BRASÍLIA - O presidente do Senado, Renan Calheiros (PMDB-AL), afirmou nesta terça-feira, 1, que "descarta" devolver o projeto de Lei Orçamentária de 2016, como defendem integrantes da oposição.

"Não cogito devolver a proposta orçamentária enviada pelo governo. Cabe ao Congresso Nacional melhorá-la, dar qualidade à proposta orçamentária. E cabe ao governo federal sugerir caminhos para superação do déficit fiscal", ressaltou Renan que se reuniu na tarde de hoje com a presidente Dilma Rousseff para discutir questões relacionadas ao Orçamento da União do próximo ano.

As declarações de Renan ocorrem em meio à pressão de lideranças da oposição que defendem a devolução do orçamento ao Executivo. No entendimento dos opositores, o encaminhamento ao Congresso de uma proposta de orçamento deficitário fere a Lei de Responsabilidade Fiscal (LRF). Em razão disso, estudam mecanismos para recorrer ao Supremo Tribunal Federal (STF)

Antes das declarações feitas aos jornalistas, Renan participou da instalação da Comissão Especial no Senado que deverá conduzir as discussões em torno das propostas da "Agenda Brasil", composta por projetos que visam dar folego à economia do País.

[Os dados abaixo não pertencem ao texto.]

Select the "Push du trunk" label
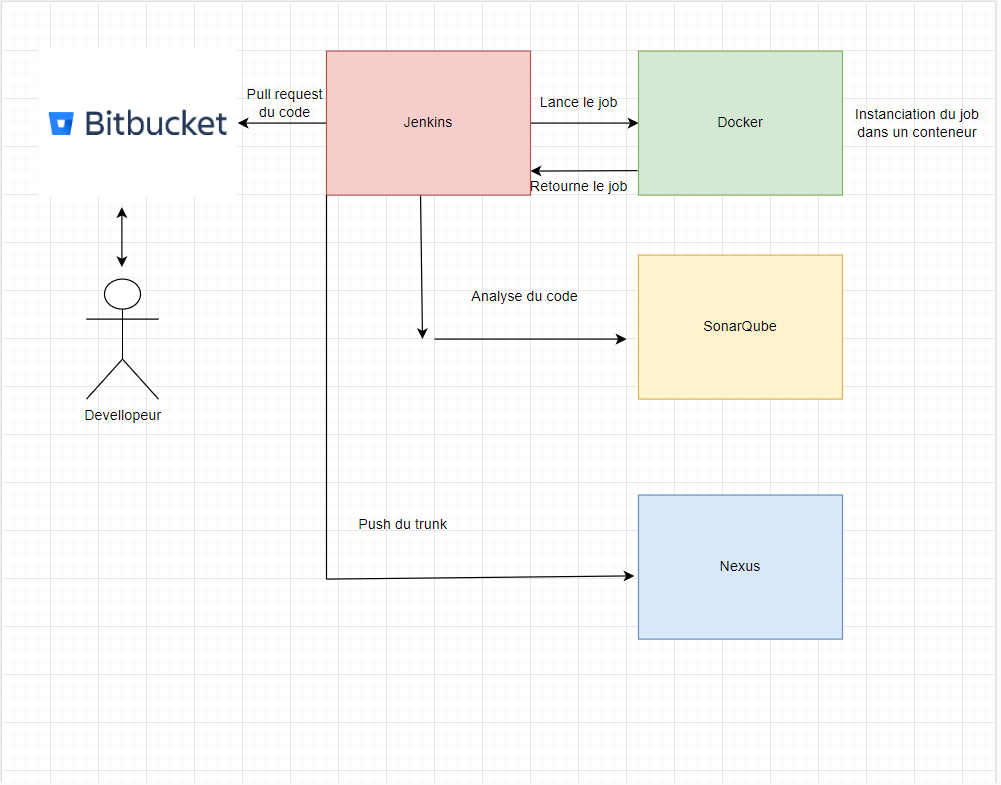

Em discurso feito aos integrantes do colegiado, o presidente do Senado deu vários recados ao Palácio do Planalto e ressaltou a responsabilidade do Congresso no enfrentamento da atual crise política e econômica.

"Tiro, porrada e bomba não reerguem nações, espalham ruínas e lamentavelmente só ampliam os escombro. Não seremos sabotadores da Nação e nem agentes de mais instabilidade", ressaltou o senador. "Não somos e nem seremos narradores impessoais desse precipício. A crise atual não é apocalíptica, mas exige de todos sensatez e serenidade em busca de saídas".

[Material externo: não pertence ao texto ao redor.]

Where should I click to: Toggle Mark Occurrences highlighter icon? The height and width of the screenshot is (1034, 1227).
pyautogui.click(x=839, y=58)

Renan também aproveitou a ocasião para reforçar o recado à equipe econômica de que propostas que visam aumento de imposto não serão prioridade dos parlamentares. "É igualmente indefensável buscar a cura da ressaca econômica na sede insaciável de novos tributos ou elevação dos impostos. A sociedade já está no limite da suportabilidade. Cabe ao governo cortar seus gastos, vender ativos, reaquecer a economia, criar política de estimulo ao emprego e ao investimento", disse.

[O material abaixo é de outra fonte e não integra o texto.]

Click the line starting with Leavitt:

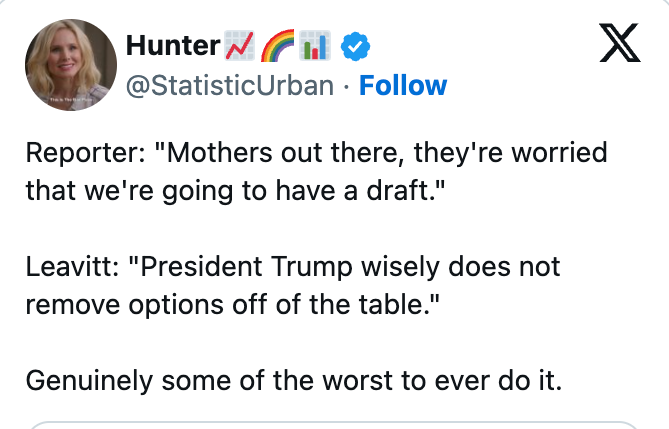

Em um recado indireto ao Palácio do Planalto, o peemedebista ressaltou ainda que o fato de retomar o diálogo com a presidente Dilma em torno das questões que envolvem a crise econômica do país não significa uma "aproximação política".

"Não sou governista, não sou oposicionistas, sou presidente de uma instituição que deseja fazer parte e ser facilitadora para uma saída para o Brasil. Essa não é uma tentativa de aproximação politica com ninguém, mas de afastamento da crise. Governo tem prazo de validade, o País não tem", disse.

Repatriação - Nesta terça-feira, o plenário do Senado deverá dar uma ajuda para o equilíbrio das contas do governo votando projeto de repatriação dos recursos de brasileiros no exterior não declarados à Receita Federal. Segundo o Ministério da Fazenda, estima-se cerca de R$ 200 bilhões não declarados no exterior. "Hoje vamos votar a repatriação de ativos, eu diria que há consenso", disse Renan. "O governo não falou ainda qual é a expectativa, de qual é o tamanho dela, mas inicialmente todos nós entendemos que é um caminho para trazer dinheiro para o Brasil e ampliar os investimentos. Não podemos amarrar os pés da economia, é preciso soltá-lo", emendou.